Hacks is an American comedy-drama television series created by Lucia Aniello, Paul W. Downs, and Jen Statsky that premiered on May 13, 2021, on HBO Max. Starring Jean Smart, Hannah Einbinder, and Carl Clemons-Hopkins, the series centers on the professional relationship between a young comedy writer and a legendary stand-up comedienne. The series received critical acclaim and won accolades including Primetime Emmy Awards for Outstanding Writing, Outstanding Directing, and for Smart, Outstanding Lead Actress, as well as the Golden Globe Award for Best Television Series – Musical or Comedy. In June 2021, the series was renewed for a second season, which premiered on May 12, 2022. In June 2022, the series was renewed for a third season.

Premise
Deborah Vance, a legendary Las Vegas stand-up comedy diva, needs to re-invent her aging act to avoid losing her residency at the Palmetto Casino. Ava is a young comedy writer who is unable to find work due to an insensitive tweet and her reputation for being self-centered and arrogant.
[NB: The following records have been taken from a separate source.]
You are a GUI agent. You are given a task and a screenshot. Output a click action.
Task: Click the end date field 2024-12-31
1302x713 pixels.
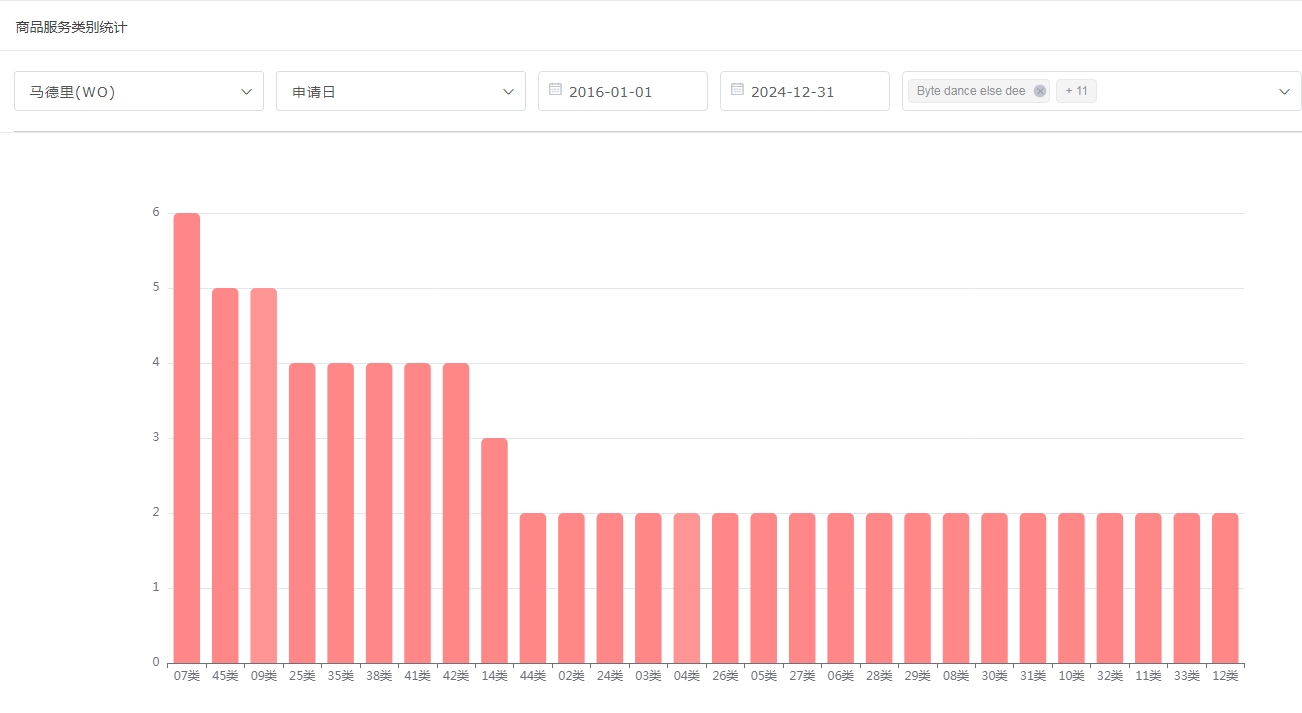pyautogui.click(x=792, y=92)
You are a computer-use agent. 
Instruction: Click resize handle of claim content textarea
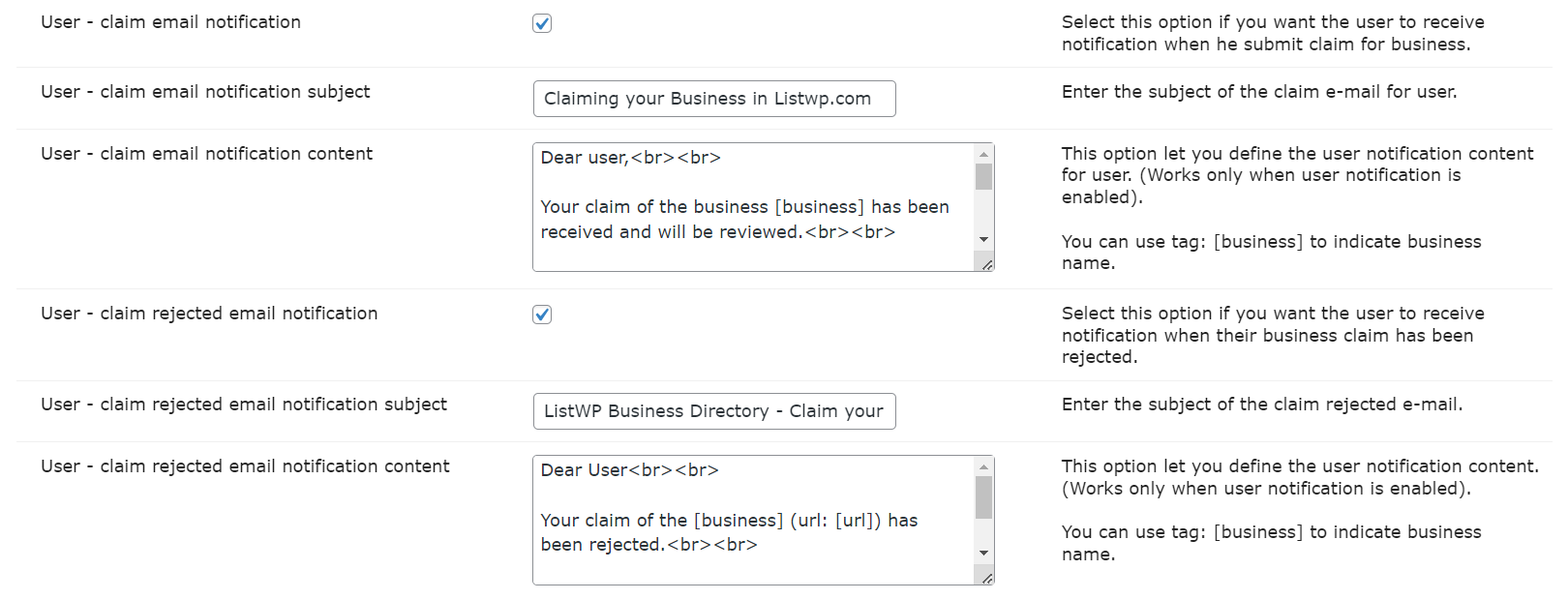(986, 264)

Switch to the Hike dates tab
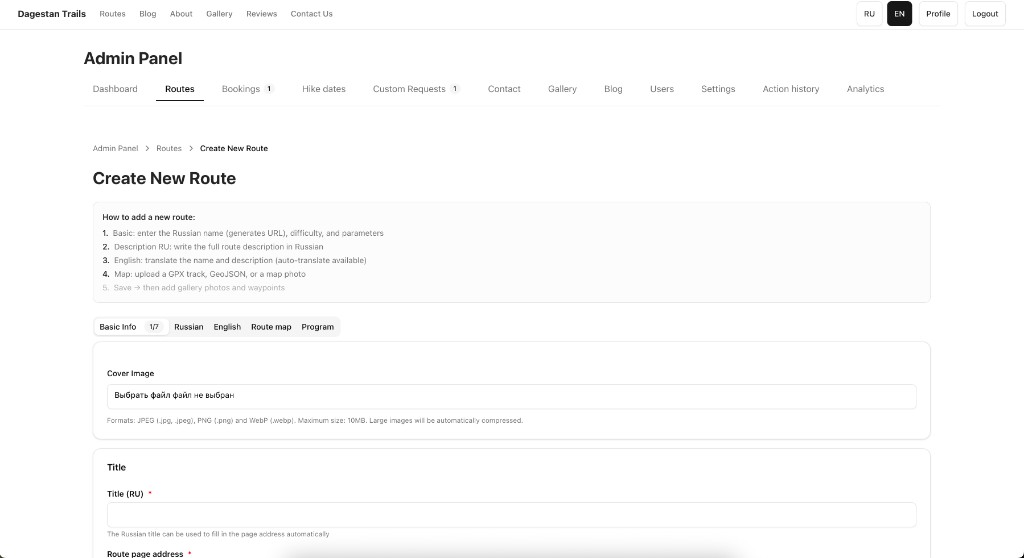coord(324,89)
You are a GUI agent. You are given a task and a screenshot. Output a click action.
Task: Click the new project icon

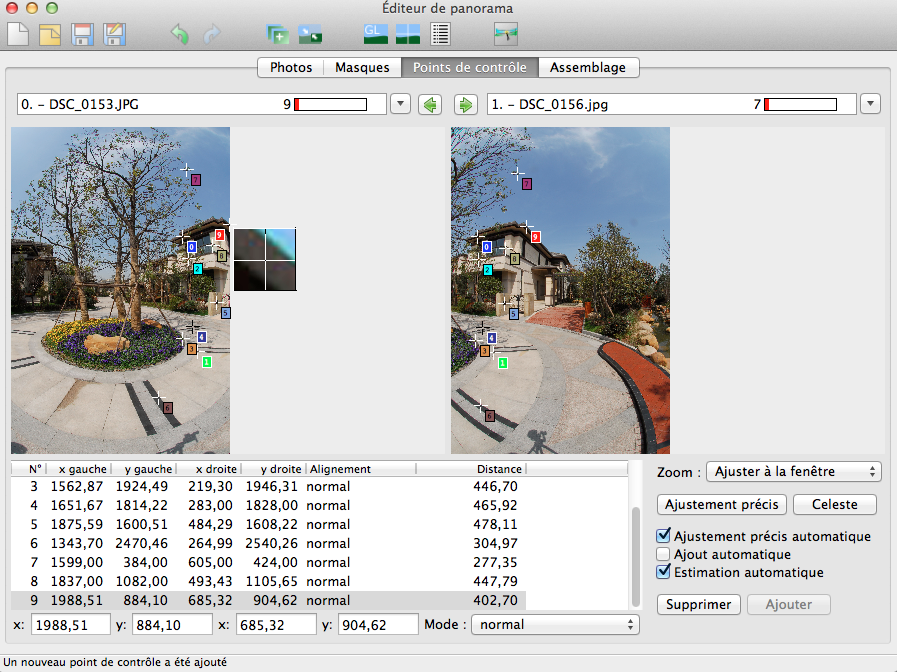(18, 35)
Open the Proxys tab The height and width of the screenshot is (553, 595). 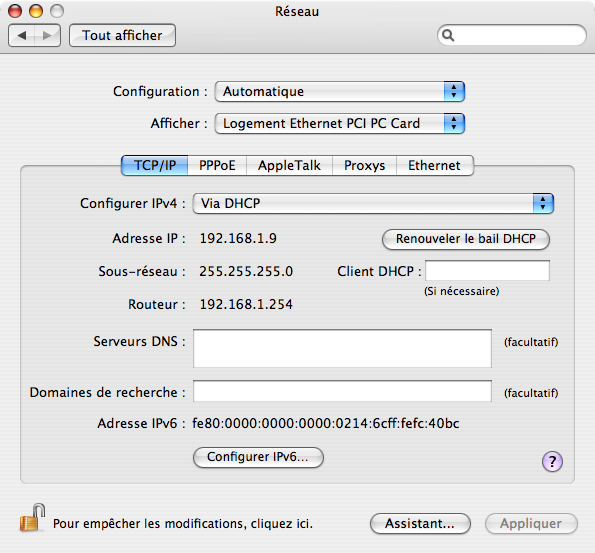365,165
When Ava's manager sends her to work as Deborah's new head writer, the two slowly bond as Ava pushes her new boss to take more risks and Deborah, in turn, helps Ava start to work through her personal problems.

Cast and characters

Main
 Jean Smart as Deborah Vance, a legendary Las Vegas stand-up comedian
 Hannah Einbinder as Ava Daniels, a down-on-her-luck comedy writer
 Carl Clemons-Hopkins as Marcus, COO of Deborah's management company and her closest advisor

Recurring
 Kaitlin Olson as Deborah "DJ" Vance Jr., Deborah's estranged daughter
 Christopher McDonald as Marty Ghilain, CEO of the Palmetto Casino
 Paul W. Downs as Jimmy LuSaque, Deborah and Ava's manager
 Mark Indelicato as Damien, Deborah's personal assistant
 Rose Abdoo as Josefina, Deborah's estate manager
 Megan Stalter as Kayla, the airhead daughter of Jimmy's boss, who works as his assistant
 Poppy Liu as Kiki, Deborah's personal blackjack dealer
 Johnny Sibilly as Wilson, a water inspector who gets entangled with Marcus
 Angela Elayne Gibbs as Robin, Marcus' mother
 Jane Adams as Nina Daniels, Ava's mother
 Lorenza Izzo as Ruby, Ava's ex-girlfriend
 Luenell as Miss Loretta, Robin's best friend
 Joe Mande as Ray, a hotel clerk for the Palmetto
 Lauren Weedman as Madam Mayor Pezzimenti, mayor of Las Vegas

Guest
 Jefferson Mays as T.L. Gurley, an antique dealer who holds a grudge against Deborah
 Brent Sexton (season 1) and W. Earl Brown (season 2) as Michael, Jimmy's boss and Kayla's father
 Jeff Ward as George, a man Ava meets and bonds with
 Paul Felder as Aidan, DJ’s mixed martial artist husband.
 Louis Herthum as Dennis Daniels, Ava's father
 Anna Maria Horsford as Francine, a veteran comedian who is an old friend of Deborah
 Linda Purl as Kathy Vance, Deborah's estranged sister
 Chris Geere and Kirby Howell-Baptiste as Jesse and Daisy, two British TV producers who interview Ava
 Amanda Payton as Jackie
 Martha Kelly as Barbara, a human resources representative (season 2)
 Ming-Na Wen as Janet Stone, a talent agent and Jimmy's rival (season 2)
 Laurie Metcalf as "Weed"/Alice, an eccentric tour manager (season 2)
 Wayne Newton as himself (season 2)
 Margaret Cho as herself (season 2)
 Harriet Harris as Susan, an old friend of Deborah (season 2)
 Susie Essman as Elaine Carter, a director and an old friend of Deborah (season 2)
 Devon Sawa as Jason (season 2)

Episodes

Season 1 (2021)

Season 2 (2022)

Production
In May 2020, HBO Max announced that it had picked up the series and that Jean Smart would star. Additional casting was announced in February 2021. Because of the COVID-19 pandemic, actors held table reads over Zoom, there were no cast parties during production, and stars Smart and Clemons-Hopkins did not even meet each other in person until minutes before filming began. In June 2021, HBO Max renewed the series for a second season, and the cast added Laurie Metcalf, Martha Kelly, and Ming-Na Wen in recurring roles and Margaret Cho as a guest star. In June 2022, HBO Max renewed the series for a third season. In September 2022, the showrunners revealed that a time jump would take place between the second and third season.

Release
Hacks premiered on May 13, 2021, with a two-episode release. Two episodes were released on a weekly basis through June 10, 2021, for the remainder of the 10-episode first season. The second season premiered on May 12, 2022, with a two-episode release weekly. HBO announced that the third season is scheduled for release in 2023.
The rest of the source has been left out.